Saturday, 4 December 2010


I have been reading 'Could do better:Using international comparisons to refine the National Curriculum in England' and it makes depressing reading...                                                                                                                                                                                                                                                                                                                                                                
This report draws on examples to support an unhelpful and corrosive approach which is that the work that we have been doing here in Leeds and nationally over the last ten years hasn't achieved the necessary transformation in outcomes, that the curriculum is broken and the whole system needs to be fixed. The report fails to understand that we are at a stage in the development of teaching and learning because of the work we have been doing over the last ten years and a lot of that work has been outstandingly successful here in Leeds.  Ten years ago, no-one would have believed the transformation in outcomes we have achieved and our shared success has been driven by a dynamic and creative process that has taken the best of National Strategies programmes and the best practice from across the city, the region and the country to drive continuous improvement so that every school in Leeds becomes a great school.

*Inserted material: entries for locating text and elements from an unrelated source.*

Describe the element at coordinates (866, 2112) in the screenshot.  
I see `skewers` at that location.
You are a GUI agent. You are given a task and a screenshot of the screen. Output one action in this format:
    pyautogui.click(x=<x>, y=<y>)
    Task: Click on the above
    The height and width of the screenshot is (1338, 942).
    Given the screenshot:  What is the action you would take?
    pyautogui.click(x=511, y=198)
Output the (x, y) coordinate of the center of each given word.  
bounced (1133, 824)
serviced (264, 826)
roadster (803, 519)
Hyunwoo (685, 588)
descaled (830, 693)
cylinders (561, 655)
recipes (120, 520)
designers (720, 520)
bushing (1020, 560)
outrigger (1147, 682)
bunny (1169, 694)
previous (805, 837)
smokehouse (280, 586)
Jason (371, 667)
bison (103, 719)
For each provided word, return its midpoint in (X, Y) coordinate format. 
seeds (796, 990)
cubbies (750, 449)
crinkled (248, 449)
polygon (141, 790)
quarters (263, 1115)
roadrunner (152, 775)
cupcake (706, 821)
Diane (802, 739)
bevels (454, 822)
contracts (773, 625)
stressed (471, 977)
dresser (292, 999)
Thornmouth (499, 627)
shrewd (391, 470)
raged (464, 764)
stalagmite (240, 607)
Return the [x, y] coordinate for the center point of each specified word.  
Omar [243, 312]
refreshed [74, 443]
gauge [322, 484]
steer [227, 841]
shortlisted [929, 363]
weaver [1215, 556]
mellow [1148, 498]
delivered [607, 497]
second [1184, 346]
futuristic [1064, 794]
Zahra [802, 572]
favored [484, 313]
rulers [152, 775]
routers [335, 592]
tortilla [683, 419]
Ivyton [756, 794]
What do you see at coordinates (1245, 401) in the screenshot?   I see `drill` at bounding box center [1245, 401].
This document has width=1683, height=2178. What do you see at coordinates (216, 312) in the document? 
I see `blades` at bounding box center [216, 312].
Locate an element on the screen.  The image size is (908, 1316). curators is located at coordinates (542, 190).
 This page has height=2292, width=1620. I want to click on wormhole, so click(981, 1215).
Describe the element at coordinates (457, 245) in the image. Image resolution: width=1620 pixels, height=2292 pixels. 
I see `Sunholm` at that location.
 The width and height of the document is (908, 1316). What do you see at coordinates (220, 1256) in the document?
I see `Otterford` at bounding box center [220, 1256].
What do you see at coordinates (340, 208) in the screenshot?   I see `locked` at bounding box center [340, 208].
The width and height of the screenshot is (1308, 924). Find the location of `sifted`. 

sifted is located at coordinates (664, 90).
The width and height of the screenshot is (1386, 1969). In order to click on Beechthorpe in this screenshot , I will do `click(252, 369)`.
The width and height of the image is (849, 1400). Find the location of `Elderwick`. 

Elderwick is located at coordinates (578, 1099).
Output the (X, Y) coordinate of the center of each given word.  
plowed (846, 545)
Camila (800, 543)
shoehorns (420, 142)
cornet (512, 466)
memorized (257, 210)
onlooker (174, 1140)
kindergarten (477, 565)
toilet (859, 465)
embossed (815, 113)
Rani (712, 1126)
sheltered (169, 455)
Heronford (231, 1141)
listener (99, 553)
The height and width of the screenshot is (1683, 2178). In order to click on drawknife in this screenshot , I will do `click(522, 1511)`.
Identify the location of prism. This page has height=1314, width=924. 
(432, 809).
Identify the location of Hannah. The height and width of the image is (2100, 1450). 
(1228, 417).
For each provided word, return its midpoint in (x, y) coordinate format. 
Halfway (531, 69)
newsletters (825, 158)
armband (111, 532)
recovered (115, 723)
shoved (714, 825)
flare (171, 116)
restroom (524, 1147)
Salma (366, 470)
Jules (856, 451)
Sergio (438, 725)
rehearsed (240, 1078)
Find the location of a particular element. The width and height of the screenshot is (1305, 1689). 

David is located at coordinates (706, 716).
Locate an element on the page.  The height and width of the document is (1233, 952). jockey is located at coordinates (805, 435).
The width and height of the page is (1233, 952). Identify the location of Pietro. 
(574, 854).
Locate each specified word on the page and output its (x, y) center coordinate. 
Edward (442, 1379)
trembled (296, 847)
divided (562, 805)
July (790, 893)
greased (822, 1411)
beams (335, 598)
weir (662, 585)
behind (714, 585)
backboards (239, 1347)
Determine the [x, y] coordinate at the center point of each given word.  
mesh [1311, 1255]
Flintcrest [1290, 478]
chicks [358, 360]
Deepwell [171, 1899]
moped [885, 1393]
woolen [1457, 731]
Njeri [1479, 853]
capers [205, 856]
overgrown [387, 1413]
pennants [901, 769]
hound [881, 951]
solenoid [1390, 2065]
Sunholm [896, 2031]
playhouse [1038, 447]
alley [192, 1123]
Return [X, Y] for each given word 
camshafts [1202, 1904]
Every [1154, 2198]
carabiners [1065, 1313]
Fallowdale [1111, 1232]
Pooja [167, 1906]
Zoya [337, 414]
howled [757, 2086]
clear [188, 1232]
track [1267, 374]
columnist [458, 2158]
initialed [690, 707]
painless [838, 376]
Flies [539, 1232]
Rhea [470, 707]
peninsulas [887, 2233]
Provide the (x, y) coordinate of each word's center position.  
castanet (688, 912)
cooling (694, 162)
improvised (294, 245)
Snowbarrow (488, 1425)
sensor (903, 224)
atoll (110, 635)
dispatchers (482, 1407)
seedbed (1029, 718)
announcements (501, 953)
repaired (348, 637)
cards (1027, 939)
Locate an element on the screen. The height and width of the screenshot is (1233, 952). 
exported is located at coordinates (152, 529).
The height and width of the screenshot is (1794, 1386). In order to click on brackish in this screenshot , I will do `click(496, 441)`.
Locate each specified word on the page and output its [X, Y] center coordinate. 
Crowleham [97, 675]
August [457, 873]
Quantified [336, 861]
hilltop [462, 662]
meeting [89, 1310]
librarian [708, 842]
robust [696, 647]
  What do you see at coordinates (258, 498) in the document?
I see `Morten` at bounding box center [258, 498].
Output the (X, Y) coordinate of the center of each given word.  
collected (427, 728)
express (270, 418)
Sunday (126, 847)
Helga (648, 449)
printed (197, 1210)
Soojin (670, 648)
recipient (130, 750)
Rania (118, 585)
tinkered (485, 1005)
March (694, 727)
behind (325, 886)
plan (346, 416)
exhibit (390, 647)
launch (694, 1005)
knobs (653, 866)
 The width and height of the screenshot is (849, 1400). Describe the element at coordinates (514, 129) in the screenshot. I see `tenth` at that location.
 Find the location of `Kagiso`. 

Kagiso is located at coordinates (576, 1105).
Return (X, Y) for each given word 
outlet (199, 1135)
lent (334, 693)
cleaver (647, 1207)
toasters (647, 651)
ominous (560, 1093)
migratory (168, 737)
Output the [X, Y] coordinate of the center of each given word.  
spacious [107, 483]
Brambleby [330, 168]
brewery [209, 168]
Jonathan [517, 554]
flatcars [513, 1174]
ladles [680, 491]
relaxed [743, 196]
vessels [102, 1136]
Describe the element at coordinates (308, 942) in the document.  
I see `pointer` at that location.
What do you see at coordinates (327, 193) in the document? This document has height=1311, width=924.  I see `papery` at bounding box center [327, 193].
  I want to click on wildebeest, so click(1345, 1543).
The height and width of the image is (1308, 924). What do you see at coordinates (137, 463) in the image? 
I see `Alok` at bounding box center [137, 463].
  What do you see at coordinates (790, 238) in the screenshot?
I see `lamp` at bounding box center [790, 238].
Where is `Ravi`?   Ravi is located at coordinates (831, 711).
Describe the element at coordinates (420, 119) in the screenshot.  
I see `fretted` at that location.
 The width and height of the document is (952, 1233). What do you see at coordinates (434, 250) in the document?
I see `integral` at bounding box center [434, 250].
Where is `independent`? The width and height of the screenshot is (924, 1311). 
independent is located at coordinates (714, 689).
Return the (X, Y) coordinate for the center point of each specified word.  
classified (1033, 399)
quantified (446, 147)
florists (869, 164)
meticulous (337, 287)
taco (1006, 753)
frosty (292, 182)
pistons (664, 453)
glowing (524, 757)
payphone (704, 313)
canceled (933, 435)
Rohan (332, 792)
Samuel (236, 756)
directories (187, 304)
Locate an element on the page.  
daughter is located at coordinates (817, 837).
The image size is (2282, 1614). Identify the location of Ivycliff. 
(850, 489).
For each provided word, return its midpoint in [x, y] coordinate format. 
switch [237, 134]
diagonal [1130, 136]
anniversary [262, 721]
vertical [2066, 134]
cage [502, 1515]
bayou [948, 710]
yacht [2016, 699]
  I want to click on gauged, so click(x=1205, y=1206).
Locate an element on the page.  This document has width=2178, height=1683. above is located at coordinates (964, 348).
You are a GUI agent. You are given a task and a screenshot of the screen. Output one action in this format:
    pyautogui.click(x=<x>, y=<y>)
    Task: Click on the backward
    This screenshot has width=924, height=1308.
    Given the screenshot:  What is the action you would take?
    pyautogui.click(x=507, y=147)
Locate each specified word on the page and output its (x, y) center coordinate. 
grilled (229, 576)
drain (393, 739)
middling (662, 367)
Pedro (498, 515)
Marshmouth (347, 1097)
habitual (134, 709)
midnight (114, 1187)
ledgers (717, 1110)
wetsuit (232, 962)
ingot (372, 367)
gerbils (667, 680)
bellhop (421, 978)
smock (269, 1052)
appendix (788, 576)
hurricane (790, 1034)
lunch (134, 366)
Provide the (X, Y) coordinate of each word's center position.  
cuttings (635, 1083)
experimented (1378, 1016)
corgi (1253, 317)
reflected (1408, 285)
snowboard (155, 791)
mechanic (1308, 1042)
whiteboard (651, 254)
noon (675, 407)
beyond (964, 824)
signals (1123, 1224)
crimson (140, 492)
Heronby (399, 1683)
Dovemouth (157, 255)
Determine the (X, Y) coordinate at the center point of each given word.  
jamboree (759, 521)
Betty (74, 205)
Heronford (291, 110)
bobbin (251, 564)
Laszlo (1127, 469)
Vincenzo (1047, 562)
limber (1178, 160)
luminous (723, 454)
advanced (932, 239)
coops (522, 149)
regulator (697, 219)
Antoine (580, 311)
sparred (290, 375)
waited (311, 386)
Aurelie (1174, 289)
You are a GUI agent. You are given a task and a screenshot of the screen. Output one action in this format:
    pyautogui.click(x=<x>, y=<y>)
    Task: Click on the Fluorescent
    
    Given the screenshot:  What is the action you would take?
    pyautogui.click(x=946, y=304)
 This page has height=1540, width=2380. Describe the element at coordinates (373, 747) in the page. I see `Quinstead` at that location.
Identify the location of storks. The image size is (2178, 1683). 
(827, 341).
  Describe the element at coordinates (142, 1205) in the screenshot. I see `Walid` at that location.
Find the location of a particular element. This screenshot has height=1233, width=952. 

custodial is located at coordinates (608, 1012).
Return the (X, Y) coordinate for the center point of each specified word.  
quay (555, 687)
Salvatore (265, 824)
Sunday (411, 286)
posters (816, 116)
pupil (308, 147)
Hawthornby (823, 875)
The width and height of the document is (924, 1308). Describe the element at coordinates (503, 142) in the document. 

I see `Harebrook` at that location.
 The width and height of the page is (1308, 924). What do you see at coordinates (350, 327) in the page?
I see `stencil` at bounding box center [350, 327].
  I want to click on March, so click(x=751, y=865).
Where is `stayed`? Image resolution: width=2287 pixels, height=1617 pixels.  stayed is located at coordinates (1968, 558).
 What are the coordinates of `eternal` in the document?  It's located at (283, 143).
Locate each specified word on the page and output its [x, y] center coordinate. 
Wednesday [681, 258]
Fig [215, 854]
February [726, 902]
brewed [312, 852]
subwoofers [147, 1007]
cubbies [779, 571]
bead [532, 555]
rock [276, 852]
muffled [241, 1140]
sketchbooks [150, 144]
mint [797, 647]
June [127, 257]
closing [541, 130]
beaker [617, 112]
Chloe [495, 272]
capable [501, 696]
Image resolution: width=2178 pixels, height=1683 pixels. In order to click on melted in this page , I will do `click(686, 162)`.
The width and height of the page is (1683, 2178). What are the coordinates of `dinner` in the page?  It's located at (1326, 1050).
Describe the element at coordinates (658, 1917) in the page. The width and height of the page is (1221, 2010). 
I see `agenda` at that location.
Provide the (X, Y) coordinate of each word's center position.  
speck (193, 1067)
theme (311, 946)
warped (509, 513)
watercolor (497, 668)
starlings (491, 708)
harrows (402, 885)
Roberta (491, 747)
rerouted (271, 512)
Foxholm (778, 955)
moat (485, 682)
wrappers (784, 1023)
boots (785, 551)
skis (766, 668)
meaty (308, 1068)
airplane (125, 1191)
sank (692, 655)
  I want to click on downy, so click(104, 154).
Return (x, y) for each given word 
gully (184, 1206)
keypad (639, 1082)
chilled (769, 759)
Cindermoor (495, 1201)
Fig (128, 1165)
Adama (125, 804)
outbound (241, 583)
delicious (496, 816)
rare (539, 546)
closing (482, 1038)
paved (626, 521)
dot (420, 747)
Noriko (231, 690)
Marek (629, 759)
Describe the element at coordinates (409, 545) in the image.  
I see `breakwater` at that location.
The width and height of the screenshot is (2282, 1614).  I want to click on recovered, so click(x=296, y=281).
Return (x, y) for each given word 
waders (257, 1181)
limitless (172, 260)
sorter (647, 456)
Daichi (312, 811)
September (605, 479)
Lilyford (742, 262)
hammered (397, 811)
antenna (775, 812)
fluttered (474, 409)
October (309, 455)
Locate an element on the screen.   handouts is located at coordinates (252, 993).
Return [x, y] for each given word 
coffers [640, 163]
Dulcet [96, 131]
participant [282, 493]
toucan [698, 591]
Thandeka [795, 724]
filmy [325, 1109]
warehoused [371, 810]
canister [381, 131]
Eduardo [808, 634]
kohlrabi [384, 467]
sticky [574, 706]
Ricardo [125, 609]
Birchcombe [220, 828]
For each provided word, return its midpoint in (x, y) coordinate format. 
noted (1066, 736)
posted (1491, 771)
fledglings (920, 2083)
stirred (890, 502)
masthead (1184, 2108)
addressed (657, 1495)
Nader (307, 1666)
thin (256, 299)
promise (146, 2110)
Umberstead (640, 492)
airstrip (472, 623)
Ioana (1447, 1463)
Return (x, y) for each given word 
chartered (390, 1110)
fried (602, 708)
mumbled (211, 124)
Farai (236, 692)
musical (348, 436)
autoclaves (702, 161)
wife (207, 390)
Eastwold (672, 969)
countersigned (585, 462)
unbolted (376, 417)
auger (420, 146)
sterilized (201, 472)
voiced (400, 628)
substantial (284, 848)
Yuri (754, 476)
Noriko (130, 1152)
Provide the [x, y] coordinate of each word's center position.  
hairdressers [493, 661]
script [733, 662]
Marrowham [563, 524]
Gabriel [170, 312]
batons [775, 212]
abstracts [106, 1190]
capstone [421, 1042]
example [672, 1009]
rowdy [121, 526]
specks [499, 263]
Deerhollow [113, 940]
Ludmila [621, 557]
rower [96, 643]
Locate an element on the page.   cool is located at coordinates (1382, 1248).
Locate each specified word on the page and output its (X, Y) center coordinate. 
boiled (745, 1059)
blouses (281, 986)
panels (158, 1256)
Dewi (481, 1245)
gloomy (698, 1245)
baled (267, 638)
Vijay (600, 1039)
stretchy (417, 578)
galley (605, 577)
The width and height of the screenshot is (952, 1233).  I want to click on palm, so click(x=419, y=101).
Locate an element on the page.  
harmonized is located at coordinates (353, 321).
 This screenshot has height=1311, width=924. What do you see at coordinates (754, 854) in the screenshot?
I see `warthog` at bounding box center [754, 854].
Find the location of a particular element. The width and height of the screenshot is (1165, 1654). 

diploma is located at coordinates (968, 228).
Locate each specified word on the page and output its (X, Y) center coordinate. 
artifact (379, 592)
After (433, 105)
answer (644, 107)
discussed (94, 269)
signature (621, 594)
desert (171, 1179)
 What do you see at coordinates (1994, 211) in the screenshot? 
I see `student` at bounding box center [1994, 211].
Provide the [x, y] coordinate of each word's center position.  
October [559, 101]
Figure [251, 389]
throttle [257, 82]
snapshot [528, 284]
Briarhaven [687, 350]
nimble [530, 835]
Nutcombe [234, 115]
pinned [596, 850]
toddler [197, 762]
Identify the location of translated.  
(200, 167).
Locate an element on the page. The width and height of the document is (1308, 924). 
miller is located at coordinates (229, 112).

And we haven't ignored international models because our relationship with Stockholm and Helsinki has been part of that learning journey. Interestingly, the report looks at the Finnish model where, like us, ten years ago there was little to celebrate in terms of international comparisons. What is important with any analysis of the Finnish system is their steady progress during the past three decades has been built on some important foundations: increased educational attainment and literacy within the adult population, widespread equity and fairness in terms of learning outcomes and the performance of schools and a culture which values and celebrates education and learning, within a system where private education simply doesn't exist.

And perhaps more significantly and unlike many other education systems, tests and external standards have not been part of Finnish education policies. Improvements in learning and student outcomes have been achieved through policies based on equity, flexibility, creativity, teacher professionalism, and mutual trust and respect. The conclusion we should draw is that educational success in Finland, and here in Leeds, has been built upon ideas that place an emphasis on teaching and learning, encouraging schools to work cooperatively and collaboratively, creating powerful learning environments and developing educational content and coaching and mentoring approaches that best help young people reach their personalised goals.

What we have achieved has been a learning journey and the trajectory of improvement has been impressive. We can't simply dismiss what we've learnt over the last ten years and like in Finland we must continue to riforously and relentlessly focus on teaching, learning and creativity rather than simply concentrating on passing tests and exams... and we must never lose sight of the values that have underpinned what we have achieved; equity, flexibility, creativity, trust and respect.